We are at the peak of lambing season and many farms all over the country are opening their doors to the public to show off their new-born lambs.
Lambing events take place throughout March and April and can draw crowds of up to several thousand. For some, they are a popular way to celebrate the beginning of spring.
Ironically, the young sheep we like to hold and care for during this season will end up as juicy rib chops or slow-cooked lamb shoulder only a few months later.
While most of these lambs are too young to be part of this year’s Easter roast dinners, some British sheep are slaughtered as young as ten weeks old.

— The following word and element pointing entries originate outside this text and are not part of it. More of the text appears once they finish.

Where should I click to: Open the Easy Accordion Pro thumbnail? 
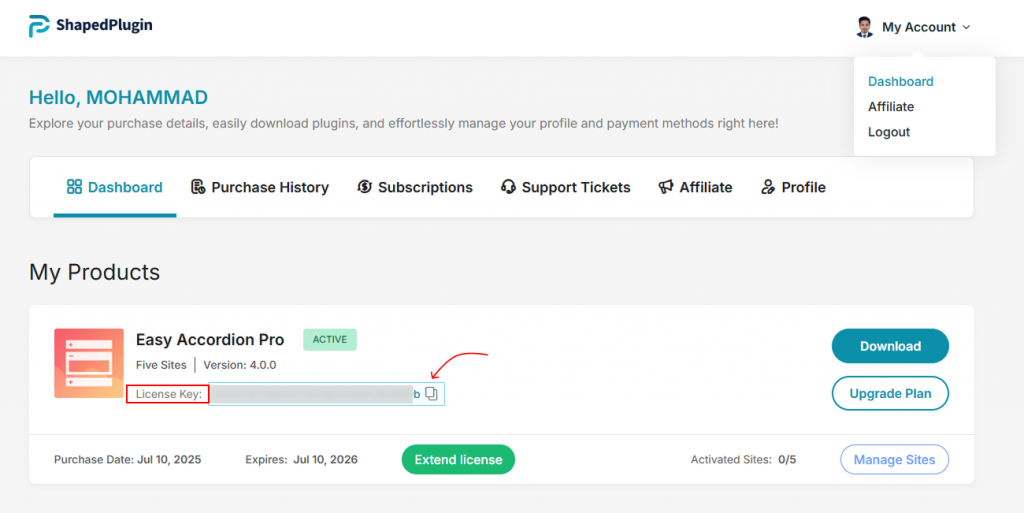coord(89,363)
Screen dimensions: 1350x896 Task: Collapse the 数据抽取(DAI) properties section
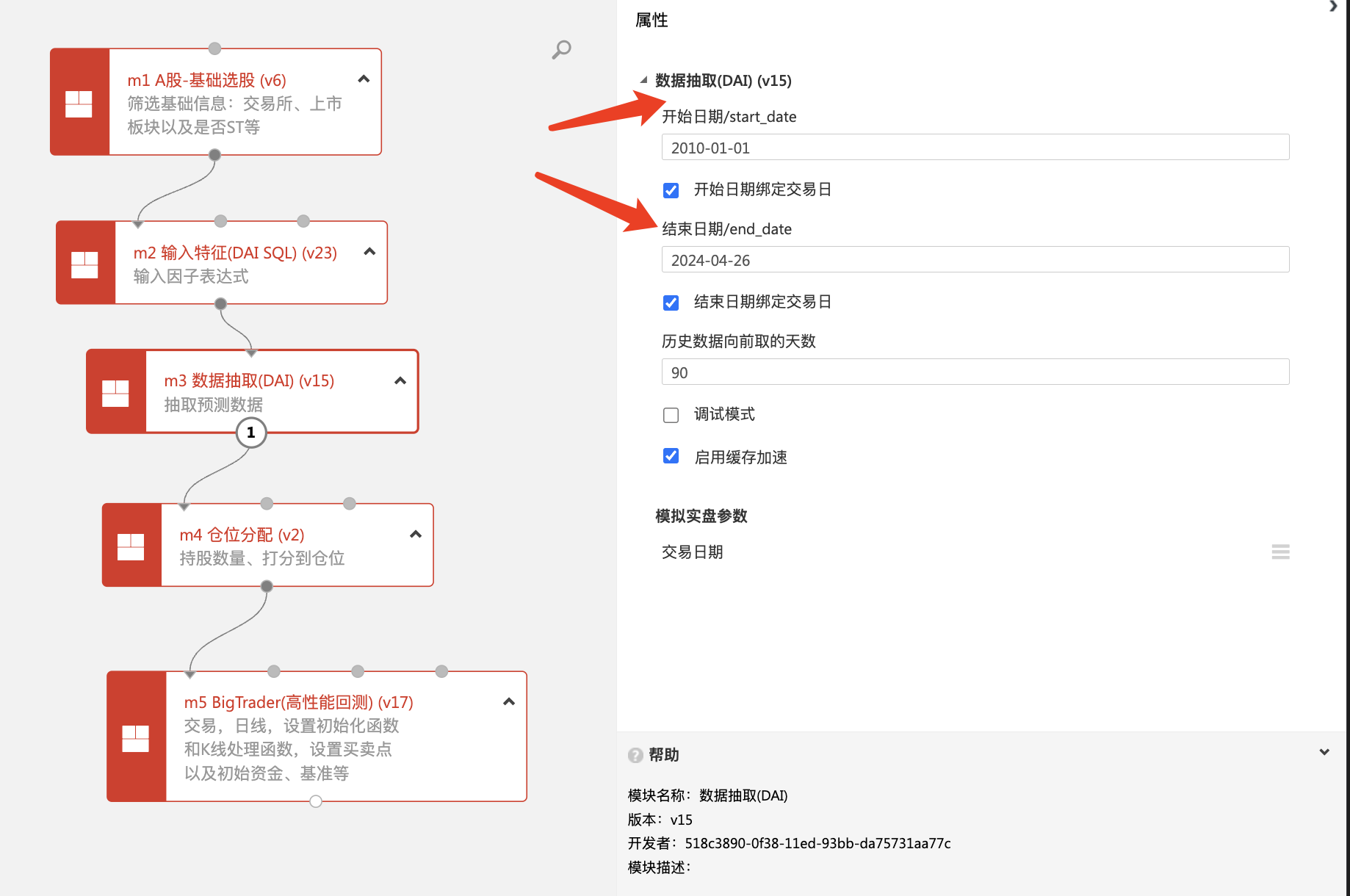pyautogui.click(x=644, y=80)
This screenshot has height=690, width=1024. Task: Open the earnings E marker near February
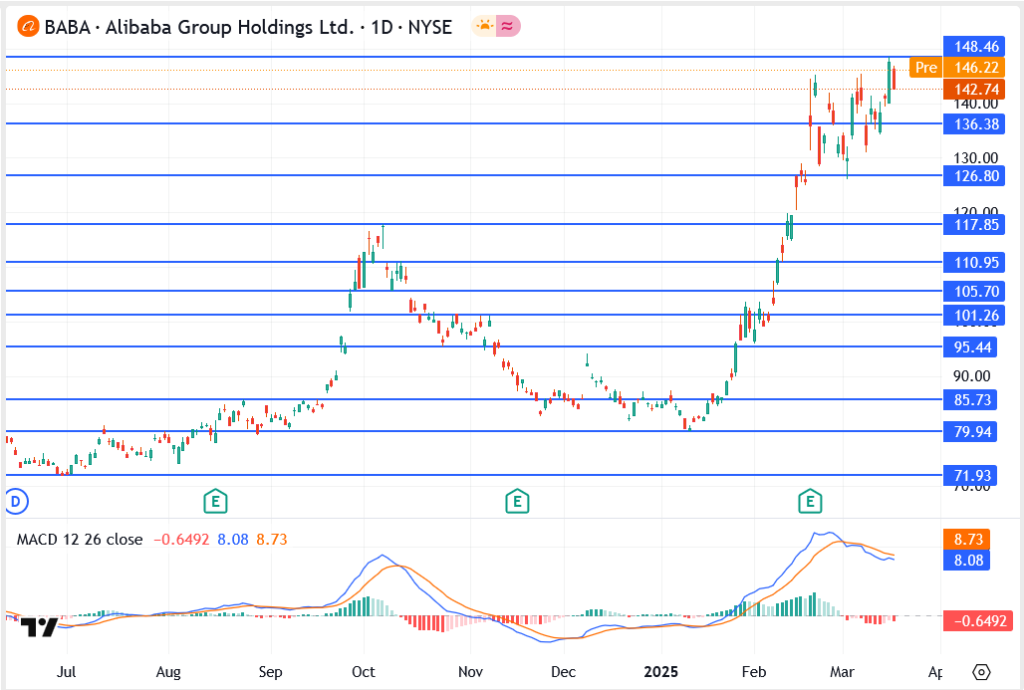click(x=809, y=499)
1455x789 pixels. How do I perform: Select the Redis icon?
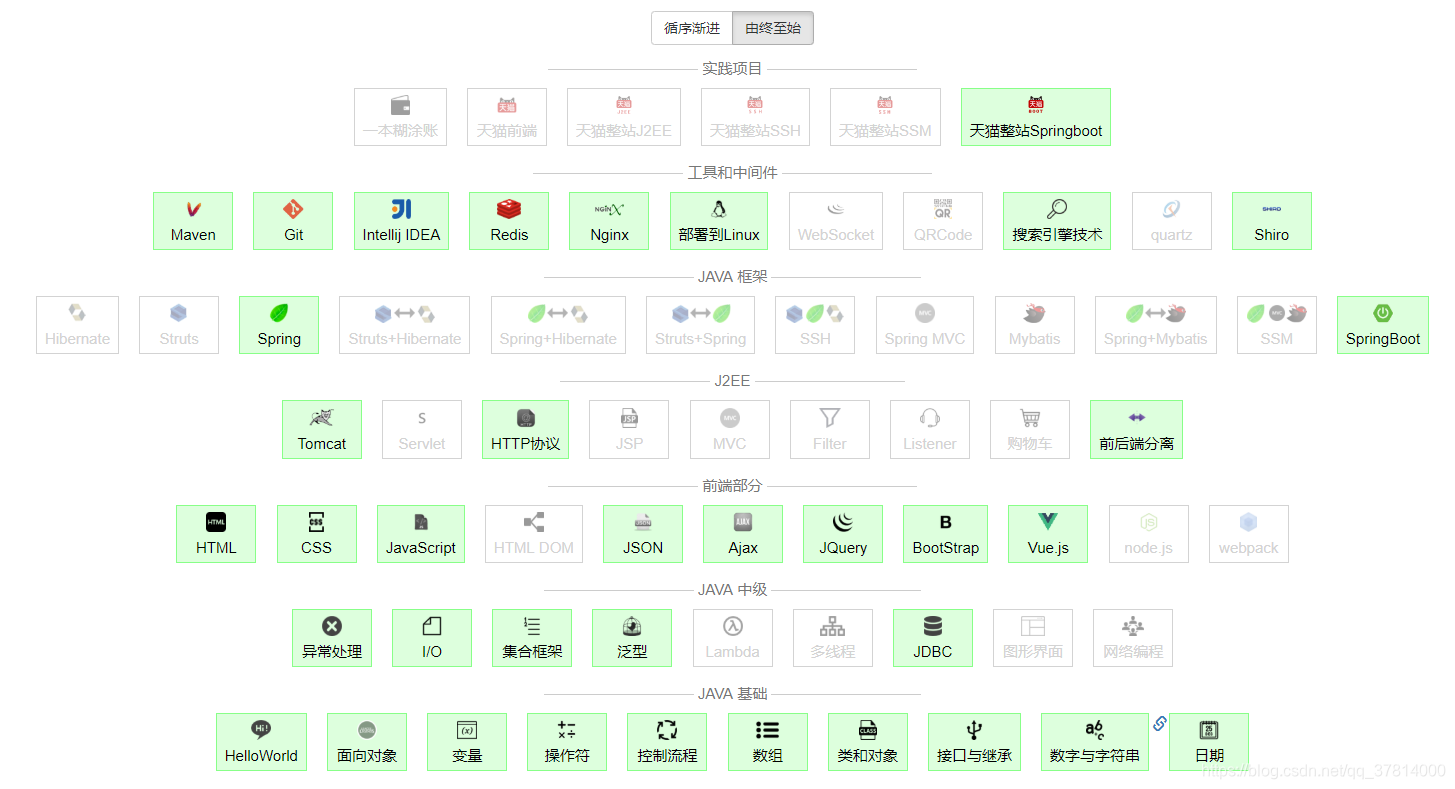[509, 220]
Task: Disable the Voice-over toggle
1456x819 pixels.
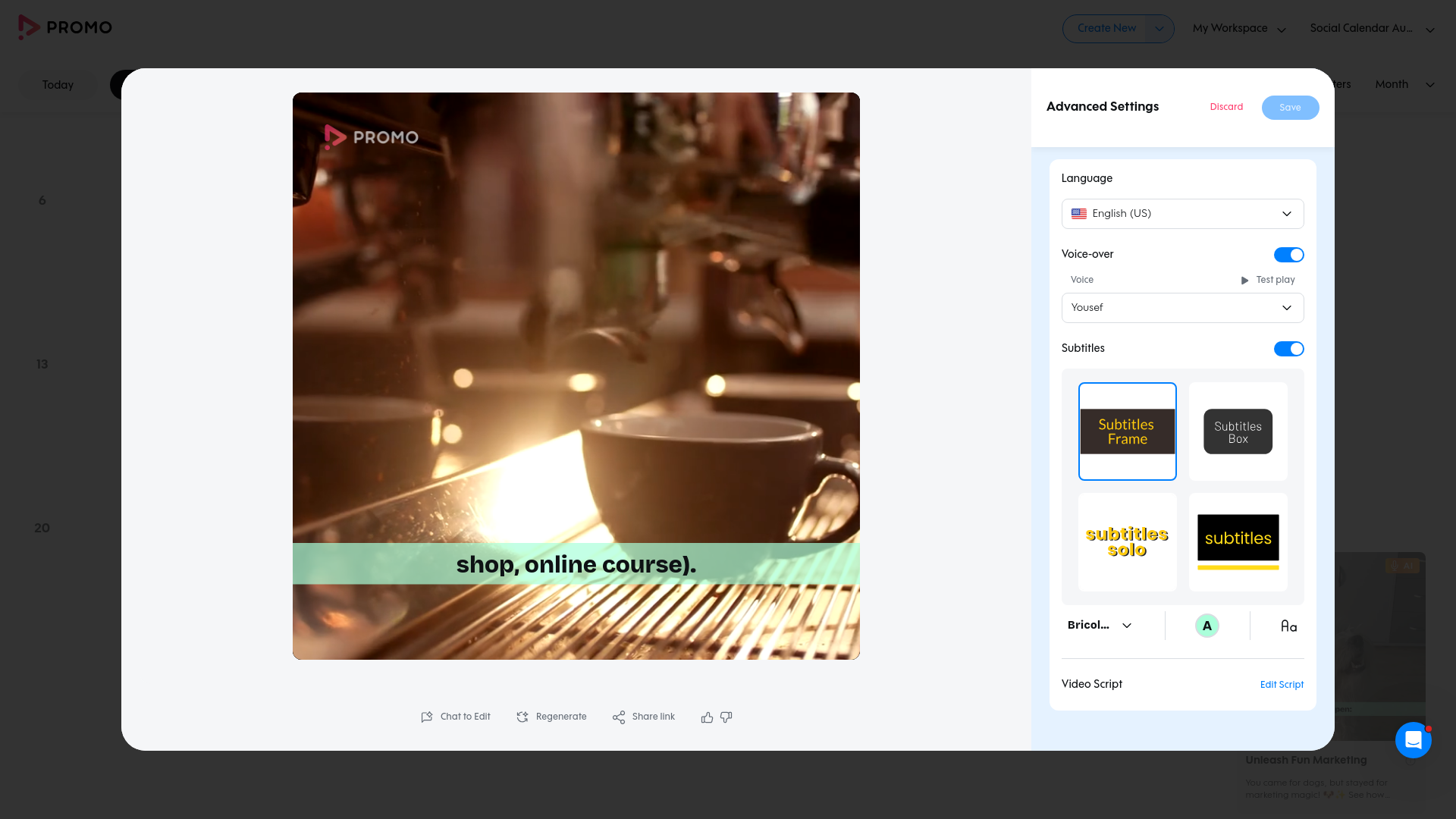Action: click(1288, 255)
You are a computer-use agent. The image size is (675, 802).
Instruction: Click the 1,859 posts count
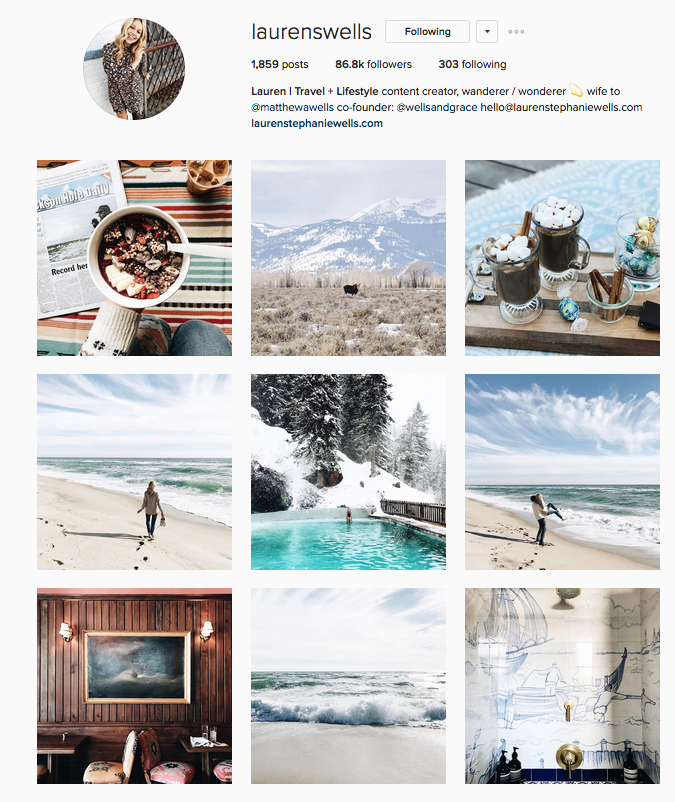[280, 64]

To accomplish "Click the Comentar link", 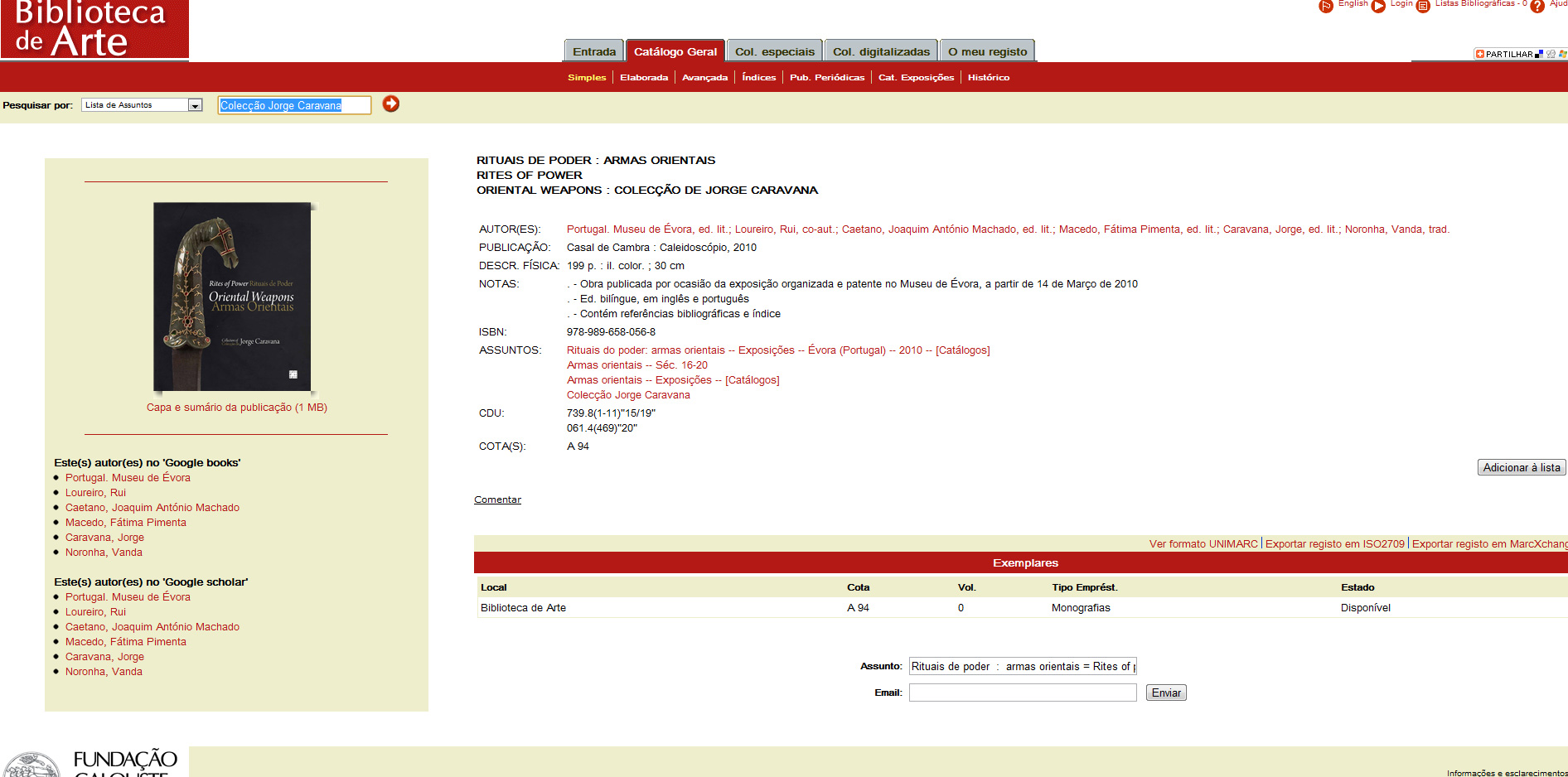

The majority of sheep slaughtered in the UK each year are lamb , meaning they are not yet a year old. On average, lambs are slaughtered at six months of age.
Considering that sheep can live up to an average of 12 years, this means that most sheep in the UK are killed at 5% of their natural life expectancy. In terms of age, this compares to a 4-year-old human child.
It seems macabre that during a time of the year that is associated with new life and new beginnings, we celebrate by cutting young lives short.
While the slaughtering of sheep for human consumption has seen a decline in recent years, our appetite for lamb during Easter and Eid al-Fitr celebrations is robust, according to the Agriculture and Horticulture Development Board (AHDB).
Already in January and February of this year, UK shoppers purchased more lamb than they did during the same time in 2023.
With Easter and Eid al-Fitr still coming up, the AHDB forecasts that a total of 2.8 million sheep will be slaughtered until the end of April 2024, including 2.4 million lambs.
But how do we reconcile the pleasure we take in cuddling these young animals with our appetite for their tender meat?
The same lambs we like to watch skip around green pastures in spring will get metal bolts fired into their baby brains only a few months later.
If things go well, the force of the penetrative captive bolt will render them unconscious, and the animals will start bleeding from their noses.
Or they might get stunned electrically so they do not feel any pain when they are shackled by one hind leg and hoisted up.
If things go well, the slaughter worker will sever all major arteries when they cut their little necks so they bleed out quickly.
But not all lambs will be so lucky.
Sheep that are stunned electrically sometimes regain consciousness before their necks are cut, or, if stunning is carried out sloppily, do not lose consciousness at all. This means the animals may be paralysed but conscious at the time of slaughter.
Although most sheep in the UK must be pre-stunned to make the slaughter pain-free, there are some exceptions, for example in the production of Halal meat. According to data from the Department of Environment, Food and Rural Affairs (DEFRA), in 2022, 22.6% of sheep in the UK were legally slaughtered using non-stun methods.
As horrific as this sounds, at least the slaughter ends their suffering, because what comes before often is traumatic.
Already the transport from the farm to the abattoir can cause the sheep great distress. At large slaughterhouses, they are herded into a restrainer conveyor that carries them to their deaths.
Sheep are sensible and intelligent creatures. Because stunning and slaughtering happen near each other, the lambs in the stunning pen can smell the fear of those in the slaughterhouse. In some cases, they can also see the sheep around them getting stunned, which causes them trauma and stress.
In 2019, the charity Animal Equality UK (AEUK) published material filmed at a Welsh slaughterhouse (warning: graphic material) that showed lambs falling through the gap in the machine and getting trapped as a result of the conveyor failing to work.
The video shows the lambs hanging mid-air until they are stunned and slaughtered while still stuck in the machine.
Although legislation is in place to protect the welfare of farm animals, the Royal Society for the Prevention of Cruelty to Animals (RSPCA) says that “the law alone isn’t always strong or detailed enough to ensure that [farm animals] have a good quality of life.”
Some of the issues in lamb farming begin even earlier. According to DEFRA, 15% of lambs born annually are “lost” . With 16 million lambs born each year, this means around 2.4 million of them die before they are born, or shortly after.
Some of the reasons for their premature deaths are natural abortion, exposure, starvation and infectious disease which could be avoided through better planning and adequate facilities.
Although laws and animal welfare charities promote the “humane” treatment of farm animals, the reality is that sheep are a commodity that is counted in “head” or “deadweight”, and this is how they are often treated.
It is difficult to argue that slaughtering animals is in any way “humane” – cutting open the throat of a living creature is a horrific act that most of us would not want to witness much less execute.
Because of the way we consume food today, there is a disconnect between the animal we farm for consumption and the meat we buy, nicely cut and packaged, at the supermarket.
Maybe we do not want to meet the cow before we eat our burger because it reminds us that our food was once alive – a living, breathing, sentient being.
If that is the case, lambing season exposes our double standard and maybe that is a good thing.
If we can see the lambs that we hold and bottle-feed as deserving of protection, what might follow is an urge to, in fact, protect them.